Posted: Wed Apr 27, 2005 10:09 pm
by pseud
"rolling rock" seems hard to grasp, especially in the context. Has been edited accordingly, hopefully bettered. Thanks for the input.

The metaphor of the drum stays however...

Posted: Fri May 06, 2005 8:19 am
by cameron
bump for competition

Posted: Sun Oct 30, 2005 8:48 am
by pseud
Another bump, to another era in the forum.

Yes I have sunk to a newer low. Seeing as I can't come up with a single fresh thing to write about...in the mean time, granted, you're not seeing the original... wonder what new people think of this?

- Caleb

Posted: Sun Oct 30, 2005 10:15 am
by unchained soul
Hi Caleb,

I enjoyed this. It's excellent. Got an education from it too as I didnt know about Pollock and had to look him up then re-read the poem lol.

Love your use of alliteration and imagery. What is a paradiddle?

Rach :D

Posted: Sun Oct 30, 2005 4:05 pm
by k-j
This is so rich I had to read it in two sittings. There's so much going on that the poem's in danger of collapsing a bit, but I don't think that's what happens. The penultimate stanza is definitely overcooked, though - I don't think quadruple alliteration can ever be taken seriously and "paradiddle" is just a ridiculous word. But apart from that this is a sumptuous piece, every bit as absorbing, to me, as its subject.

Posted: Mon Oct 31, 2005 12:26 am
by Bombadil
I wonder how I hadn't commented on it the first time. I think at that point you irritated me more often than impressing me (nearly every new person does, take no offense), so I may not have read it with an open mind. Or it could have been I was impressed and frustrated at not being able to write a single cogent stanza for this competition. Dunno.

Anyway, I liked it over all. Somethings to change: farmers furrow their fields, instead of till, since you use it a few lines down. And a niggle, unless my musicology is off, they are treble clefs, not clefts.

Really liked the comparisons between music and farming. Well done, and worthy of a guilt free bump.

Cheers,

Keith

Posted: Mon Oct 31, 2005 10:36 am
by figure eight
Please don't change cleft to clef. Yes in music it is a treble clef, but I assumed it was a very clever play on words after the "leaf’s veined palm" line:

cleft: Having indentations that extend about halfway to the center, as in certain leaves.
also
cleft: A crack, crevice, or split.
(definitions from anwsers.com)

I'm sure that's what you meant anyway and it wasn't a typo.
This was a great poem.

F8

Posted: Mon Oct 31, 2005 3:20 pm
by Macavity
These are steel hills, mosaic piled stone,
matchsticks and cigarettes, shattered bone.
The words are allowed to breathe, nicely paced. Not to keen on the alliteration used in the poem, too heavy handed.

mac

Posted: Mon Oct 31, 2005 5:07 pm
by pseud
Yes, F8, exactly, thanks for reading and kind words.
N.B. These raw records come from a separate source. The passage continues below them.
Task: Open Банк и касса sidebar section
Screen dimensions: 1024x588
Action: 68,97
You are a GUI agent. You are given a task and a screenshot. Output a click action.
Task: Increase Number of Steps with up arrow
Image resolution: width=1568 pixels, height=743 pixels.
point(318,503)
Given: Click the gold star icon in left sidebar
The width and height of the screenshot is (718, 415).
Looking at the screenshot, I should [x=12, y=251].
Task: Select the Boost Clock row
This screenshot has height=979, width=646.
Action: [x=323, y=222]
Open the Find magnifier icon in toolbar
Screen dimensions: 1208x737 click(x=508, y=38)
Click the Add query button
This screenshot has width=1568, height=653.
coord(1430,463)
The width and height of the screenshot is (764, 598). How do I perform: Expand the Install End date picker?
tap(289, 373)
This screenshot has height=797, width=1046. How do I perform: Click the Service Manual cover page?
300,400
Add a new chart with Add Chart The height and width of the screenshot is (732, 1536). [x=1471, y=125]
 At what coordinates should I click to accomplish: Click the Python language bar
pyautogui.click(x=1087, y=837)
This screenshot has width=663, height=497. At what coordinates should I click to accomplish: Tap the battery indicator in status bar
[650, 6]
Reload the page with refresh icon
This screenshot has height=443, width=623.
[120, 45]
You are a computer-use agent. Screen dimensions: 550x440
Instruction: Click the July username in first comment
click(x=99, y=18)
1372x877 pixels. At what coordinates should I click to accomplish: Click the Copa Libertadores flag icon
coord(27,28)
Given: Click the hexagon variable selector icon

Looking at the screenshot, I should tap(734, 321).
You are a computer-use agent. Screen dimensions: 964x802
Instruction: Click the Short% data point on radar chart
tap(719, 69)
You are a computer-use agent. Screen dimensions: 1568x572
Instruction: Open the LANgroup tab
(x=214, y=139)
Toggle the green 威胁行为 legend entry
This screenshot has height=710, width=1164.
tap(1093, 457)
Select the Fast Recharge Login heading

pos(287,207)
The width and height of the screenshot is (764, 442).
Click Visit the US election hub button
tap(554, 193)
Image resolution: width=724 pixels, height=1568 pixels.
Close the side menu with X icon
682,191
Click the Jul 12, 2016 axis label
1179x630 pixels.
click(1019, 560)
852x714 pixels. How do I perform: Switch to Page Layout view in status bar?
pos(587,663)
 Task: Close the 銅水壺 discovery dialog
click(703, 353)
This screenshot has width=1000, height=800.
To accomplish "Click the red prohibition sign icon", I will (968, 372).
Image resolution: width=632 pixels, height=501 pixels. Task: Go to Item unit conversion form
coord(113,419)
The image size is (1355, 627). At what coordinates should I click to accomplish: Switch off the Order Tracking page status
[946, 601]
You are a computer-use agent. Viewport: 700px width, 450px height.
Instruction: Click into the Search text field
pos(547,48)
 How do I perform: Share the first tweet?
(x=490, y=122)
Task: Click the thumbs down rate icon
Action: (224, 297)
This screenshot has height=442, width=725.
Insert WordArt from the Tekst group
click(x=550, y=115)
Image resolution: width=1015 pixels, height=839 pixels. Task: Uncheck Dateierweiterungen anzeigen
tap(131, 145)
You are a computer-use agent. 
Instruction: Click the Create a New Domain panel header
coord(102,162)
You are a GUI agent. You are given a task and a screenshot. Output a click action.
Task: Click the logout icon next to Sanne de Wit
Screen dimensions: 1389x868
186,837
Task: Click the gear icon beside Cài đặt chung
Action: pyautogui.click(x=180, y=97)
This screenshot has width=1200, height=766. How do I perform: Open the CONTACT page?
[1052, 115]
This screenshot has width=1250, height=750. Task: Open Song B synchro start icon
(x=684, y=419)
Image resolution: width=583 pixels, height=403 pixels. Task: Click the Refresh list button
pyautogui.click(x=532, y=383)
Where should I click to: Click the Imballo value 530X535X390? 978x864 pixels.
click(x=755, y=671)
Mac- I agree; the alliteration was to be musical, but it might not hurt to back off a bit. That whole "less is more" thing.

just read it

Posted: Wed Nov 02, 2005 11:50 pm
by hello
i know I'm late but just read this and it struck me more than most do. dunno if it was just the rolling alliteration or just that lush imagery you've managed to produce. Although I dont get why you used that word 'paradiddles.' Its just jarring me everytime I go over it, doesn't go with the haggard images you evoke. I know this aint new advice but it is new praise, so i guess that ain't a bad thing.
Pollock is cool but in terms of art give De Kooning or Rothko a shot, that would be real interesting.